- **Work task**: Below are records to give again exactly; omit each image they contain.

- **Given data**:
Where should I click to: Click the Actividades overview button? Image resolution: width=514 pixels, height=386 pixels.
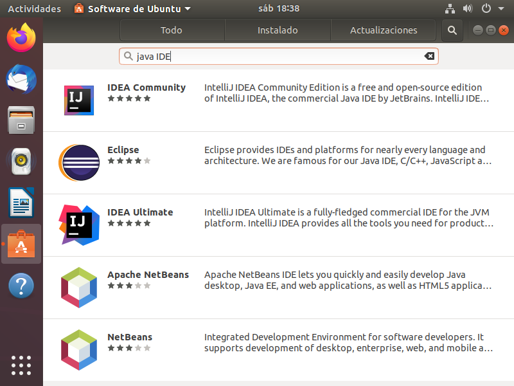click(x=34, y=9)
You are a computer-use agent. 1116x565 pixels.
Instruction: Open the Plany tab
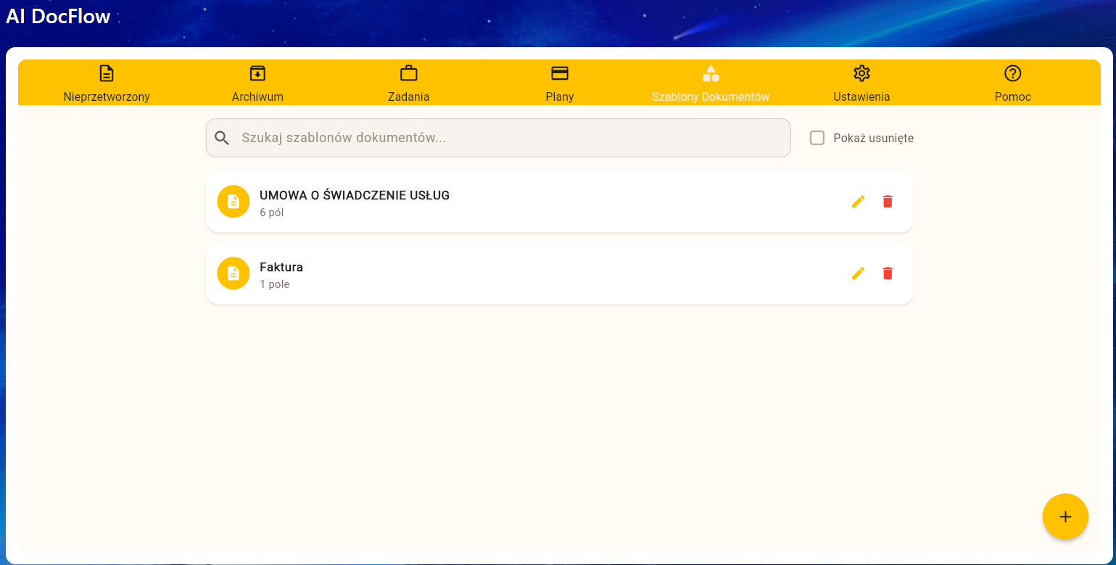tap(559, 83)
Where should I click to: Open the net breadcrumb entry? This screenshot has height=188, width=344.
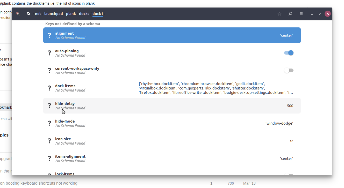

- **Reply**:
Where should I click to: Click the Actividades overview button? Image resolution: width=514 pixels, height=386 pixels.
click(x=34, y=9)
You are a computer-use agent. 1116x565 pixels.
Instruction: Open the Plany tab
tap(559, 83)
Where should I click to: Open the net breadcrumb entry? This screenshot has height=188, width=344.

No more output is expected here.